--- Data provided Enclosed Below ---

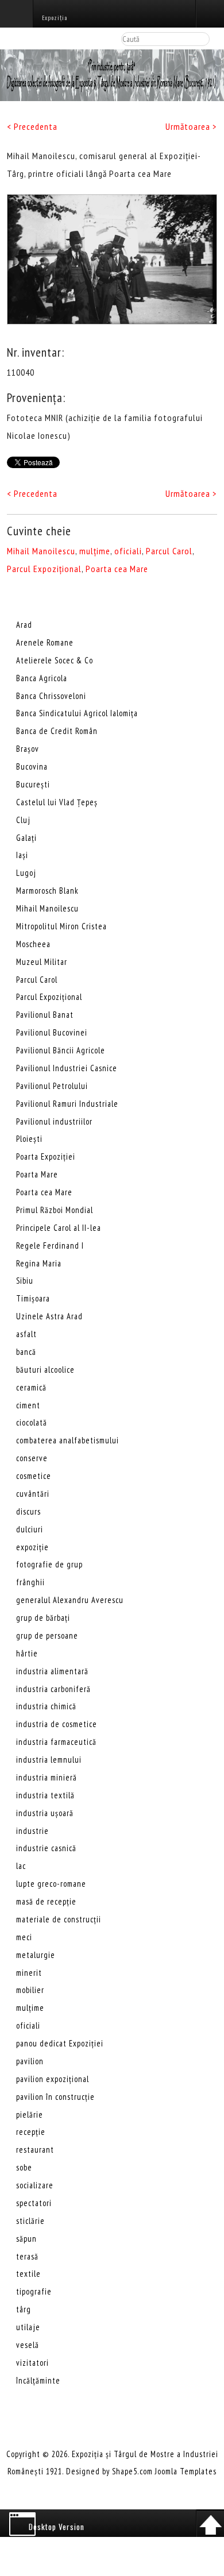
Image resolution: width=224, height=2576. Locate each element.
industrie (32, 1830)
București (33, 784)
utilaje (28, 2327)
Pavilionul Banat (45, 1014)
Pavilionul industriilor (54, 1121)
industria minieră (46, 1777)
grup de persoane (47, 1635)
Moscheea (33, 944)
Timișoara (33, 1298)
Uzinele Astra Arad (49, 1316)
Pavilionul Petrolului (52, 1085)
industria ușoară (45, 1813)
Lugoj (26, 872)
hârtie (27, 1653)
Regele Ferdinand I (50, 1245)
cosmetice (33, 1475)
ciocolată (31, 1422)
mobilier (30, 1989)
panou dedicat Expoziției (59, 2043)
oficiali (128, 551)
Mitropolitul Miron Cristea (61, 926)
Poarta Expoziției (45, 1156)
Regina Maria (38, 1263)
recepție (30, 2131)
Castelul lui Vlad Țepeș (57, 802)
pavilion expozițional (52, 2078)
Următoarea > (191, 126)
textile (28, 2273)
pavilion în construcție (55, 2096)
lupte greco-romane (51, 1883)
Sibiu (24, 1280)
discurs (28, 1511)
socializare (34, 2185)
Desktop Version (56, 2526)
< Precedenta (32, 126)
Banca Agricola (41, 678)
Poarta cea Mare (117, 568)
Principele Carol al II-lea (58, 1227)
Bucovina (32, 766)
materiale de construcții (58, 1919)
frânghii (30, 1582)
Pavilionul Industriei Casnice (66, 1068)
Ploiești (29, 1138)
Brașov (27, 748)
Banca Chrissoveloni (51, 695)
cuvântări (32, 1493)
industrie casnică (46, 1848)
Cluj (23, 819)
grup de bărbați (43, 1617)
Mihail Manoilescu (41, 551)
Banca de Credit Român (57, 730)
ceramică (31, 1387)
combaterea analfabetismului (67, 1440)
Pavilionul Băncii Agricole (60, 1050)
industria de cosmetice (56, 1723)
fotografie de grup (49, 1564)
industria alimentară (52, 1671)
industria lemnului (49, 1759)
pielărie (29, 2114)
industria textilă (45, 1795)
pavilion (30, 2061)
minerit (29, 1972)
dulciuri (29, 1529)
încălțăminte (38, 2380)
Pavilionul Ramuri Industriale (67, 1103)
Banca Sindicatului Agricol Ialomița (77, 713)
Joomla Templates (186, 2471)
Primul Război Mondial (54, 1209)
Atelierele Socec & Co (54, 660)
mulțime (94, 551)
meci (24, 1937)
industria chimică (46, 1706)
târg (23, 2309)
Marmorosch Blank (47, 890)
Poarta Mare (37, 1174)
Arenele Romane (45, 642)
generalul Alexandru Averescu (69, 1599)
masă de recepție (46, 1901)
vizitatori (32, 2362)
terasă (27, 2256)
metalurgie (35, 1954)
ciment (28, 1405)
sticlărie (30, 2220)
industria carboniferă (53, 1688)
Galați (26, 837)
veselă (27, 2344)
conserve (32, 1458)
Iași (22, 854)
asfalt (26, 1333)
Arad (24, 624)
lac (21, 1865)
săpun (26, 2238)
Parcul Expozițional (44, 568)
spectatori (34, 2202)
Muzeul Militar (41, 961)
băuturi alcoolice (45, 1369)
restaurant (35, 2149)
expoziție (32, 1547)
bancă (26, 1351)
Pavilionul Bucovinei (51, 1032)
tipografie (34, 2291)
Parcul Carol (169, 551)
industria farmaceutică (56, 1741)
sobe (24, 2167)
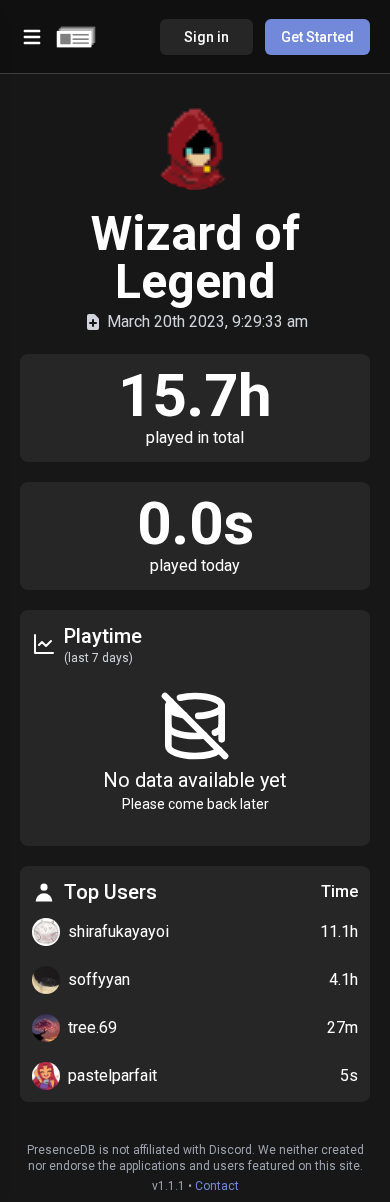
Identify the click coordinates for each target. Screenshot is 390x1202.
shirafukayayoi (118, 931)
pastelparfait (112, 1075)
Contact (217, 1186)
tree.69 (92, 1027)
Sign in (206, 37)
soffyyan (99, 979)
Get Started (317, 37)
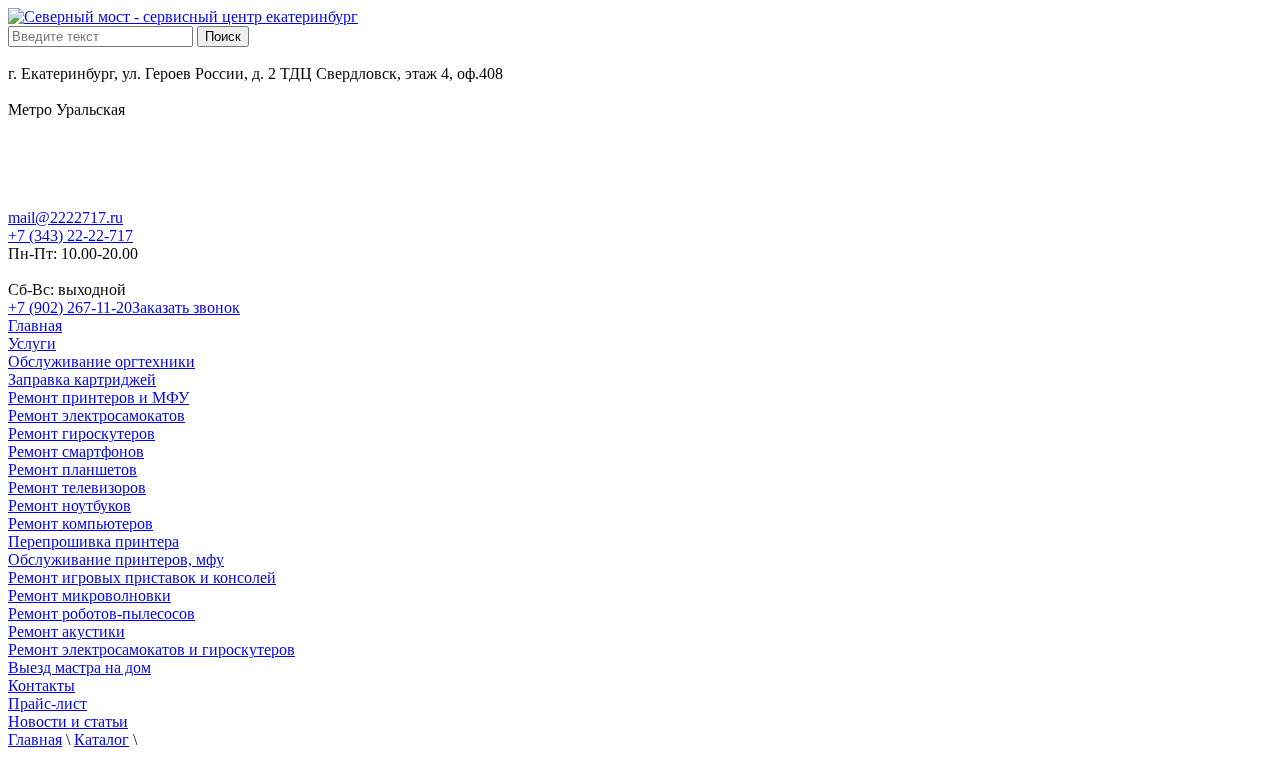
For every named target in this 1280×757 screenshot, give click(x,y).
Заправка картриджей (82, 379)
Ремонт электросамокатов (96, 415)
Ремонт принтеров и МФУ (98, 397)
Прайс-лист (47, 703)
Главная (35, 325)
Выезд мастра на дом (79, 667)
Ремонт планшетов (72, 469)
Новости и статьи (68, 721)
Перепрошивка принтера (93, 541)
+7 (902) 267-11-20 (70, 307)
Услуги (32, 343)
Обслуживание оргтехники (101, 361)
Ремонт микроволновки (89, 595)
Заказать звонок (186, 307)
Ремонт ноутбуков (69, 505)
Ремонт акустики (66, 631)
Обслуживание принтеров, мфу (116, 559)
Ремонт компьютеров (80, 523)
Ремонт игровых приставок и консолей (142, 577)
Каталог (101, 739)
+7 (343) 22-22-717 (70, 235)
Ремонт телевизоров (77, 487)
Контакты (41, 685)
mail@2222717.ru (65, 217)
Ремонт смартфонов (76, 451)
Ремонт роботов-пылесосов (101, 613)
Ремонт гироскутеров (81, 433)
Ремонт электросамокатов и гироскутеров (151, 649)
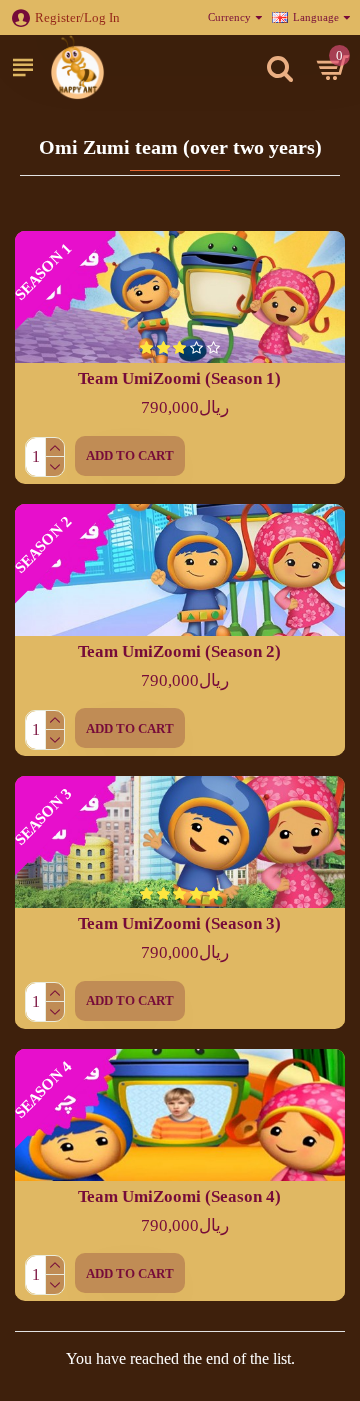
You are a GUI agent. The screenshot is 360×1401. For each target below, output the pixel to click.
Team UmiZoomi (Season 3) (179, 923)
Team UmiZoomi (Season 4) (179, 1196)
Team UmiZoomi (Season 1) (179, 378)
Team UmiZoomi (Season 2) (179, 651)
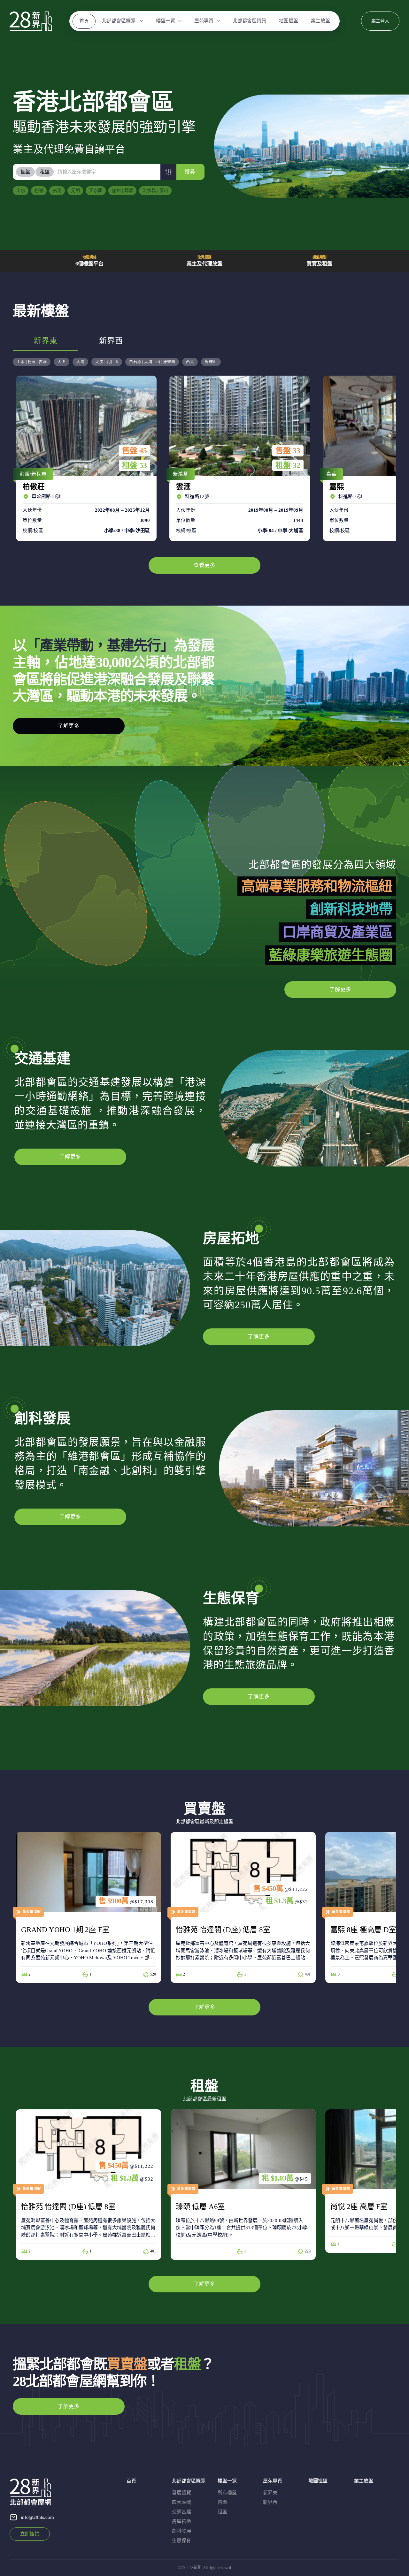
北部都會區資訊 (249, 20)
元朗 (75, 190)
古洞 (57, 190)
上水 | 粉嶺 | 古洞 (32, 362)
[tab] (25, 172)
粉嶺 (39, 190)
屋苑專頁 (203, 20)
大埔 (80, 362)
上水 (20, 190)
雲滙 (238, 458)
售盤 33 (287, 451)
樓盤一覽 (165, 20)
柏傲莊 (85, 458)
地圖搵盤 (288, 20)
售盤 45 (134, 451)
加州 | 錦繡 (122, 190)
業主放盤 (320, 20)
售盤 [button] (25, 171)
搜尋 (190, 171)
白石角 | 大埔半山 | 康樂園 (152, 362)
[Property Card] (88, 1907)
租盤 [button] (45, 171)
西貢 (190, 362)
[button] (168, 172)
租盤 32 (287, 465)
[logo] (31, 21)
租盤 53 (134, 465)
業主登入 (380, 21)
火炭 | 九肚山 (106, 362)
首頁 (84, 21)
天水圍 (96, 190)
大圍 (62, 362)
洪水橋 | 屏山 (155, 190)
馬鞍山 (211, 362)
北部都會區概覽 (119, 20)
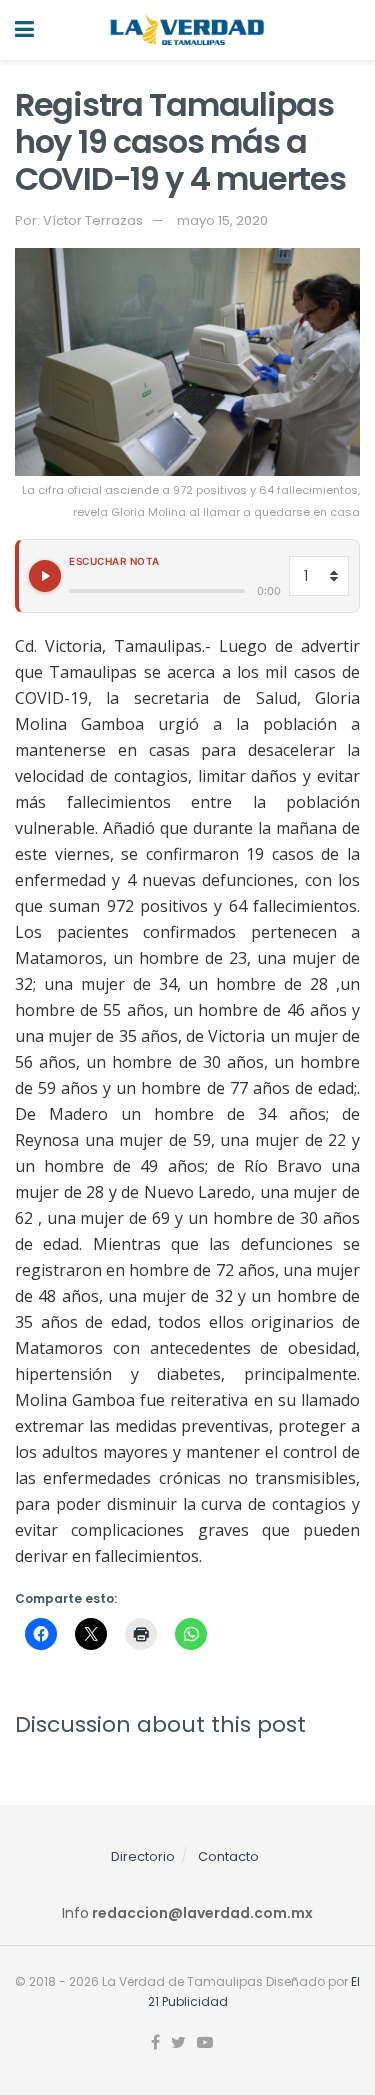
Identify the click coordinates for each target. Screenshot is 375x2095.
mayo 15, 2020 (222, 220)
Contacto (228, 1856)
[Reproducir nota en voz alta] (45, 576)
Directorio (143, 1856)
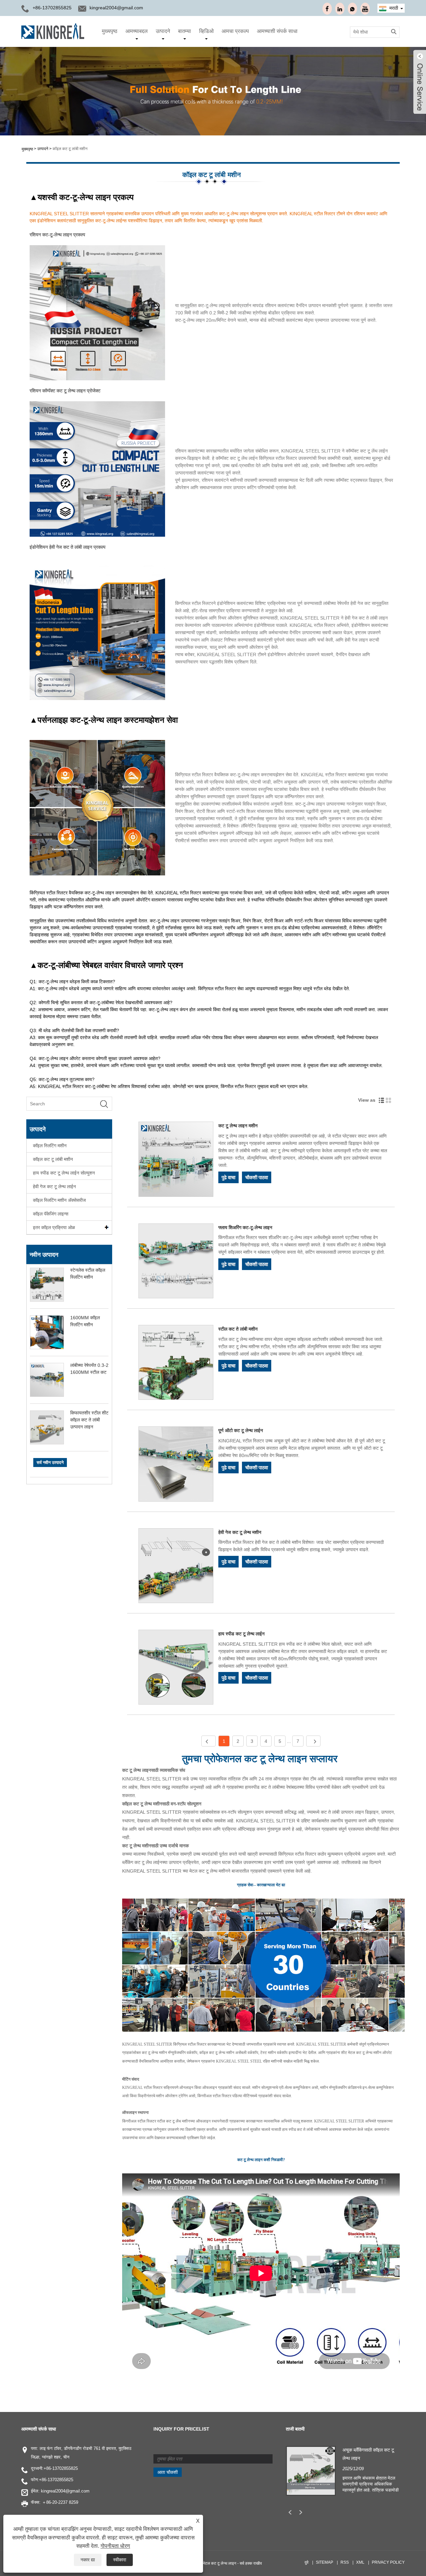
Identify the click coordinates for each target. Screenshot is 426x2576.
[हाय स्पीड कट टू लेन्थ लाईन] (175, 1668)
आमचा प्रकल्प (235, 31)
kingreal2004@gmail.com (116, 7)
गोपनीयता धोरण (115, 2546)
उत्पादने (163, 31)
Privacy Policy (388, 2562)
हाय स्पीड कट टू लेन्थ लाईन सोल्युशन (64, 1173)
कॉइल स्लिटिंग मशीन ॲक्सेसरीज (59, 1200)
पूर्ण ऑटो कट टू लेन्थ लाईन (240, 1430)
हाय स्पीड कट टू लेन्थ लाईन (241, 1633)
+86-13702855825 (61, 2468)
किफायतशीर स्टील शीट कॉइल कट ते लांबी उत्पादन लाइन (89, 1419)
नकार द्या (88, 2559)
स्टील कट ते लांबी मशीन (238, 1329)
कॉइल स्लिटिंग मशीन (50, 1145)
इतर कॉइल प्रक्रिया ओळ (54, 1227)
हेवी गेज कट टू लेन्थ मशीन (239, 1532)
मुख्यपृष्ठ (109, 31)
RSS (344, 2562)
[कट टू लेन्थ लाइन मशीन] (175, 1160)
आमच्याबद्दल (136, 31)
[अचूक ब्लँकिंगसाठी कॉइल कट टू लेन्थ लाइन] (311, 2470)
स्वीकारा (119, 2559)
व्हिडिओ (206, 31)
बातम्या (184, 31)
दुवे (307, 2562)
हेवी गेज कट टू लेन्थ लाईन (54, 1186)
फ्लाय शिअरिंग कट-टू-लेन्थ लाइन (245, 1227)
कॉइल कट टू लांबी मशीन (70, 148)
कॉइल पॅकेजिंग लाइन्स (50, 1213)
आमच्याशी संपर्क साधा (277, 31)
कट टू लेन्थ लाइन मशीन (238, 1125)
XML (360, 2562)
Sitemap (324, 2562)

--- End of Enclosed Data provided ---

**What you will do:** Using the data above, print exactly the lines from the line that contains "fotografie de grup (49, 1564)" through the line that contains "Joomla Templates (186, 2471)", with both included.

**Result for this task:**
fotografie de grup (49, 1564)
industria alimentară (52, 1671)
industria lemnului (49, 1759)
pielărie (29, 2114)
industria textilă (45, 1795)
pavilion (30, 2061)
minerit (29, 1972)
dulciuri (29, 1529)
încălțăminte (38, 2380)
Pavilionul Ramuri Industriale (67, 1103)
Banca Sindicatului Agricol Ialomița (77, 713)
Joomla Templates (186, 2471)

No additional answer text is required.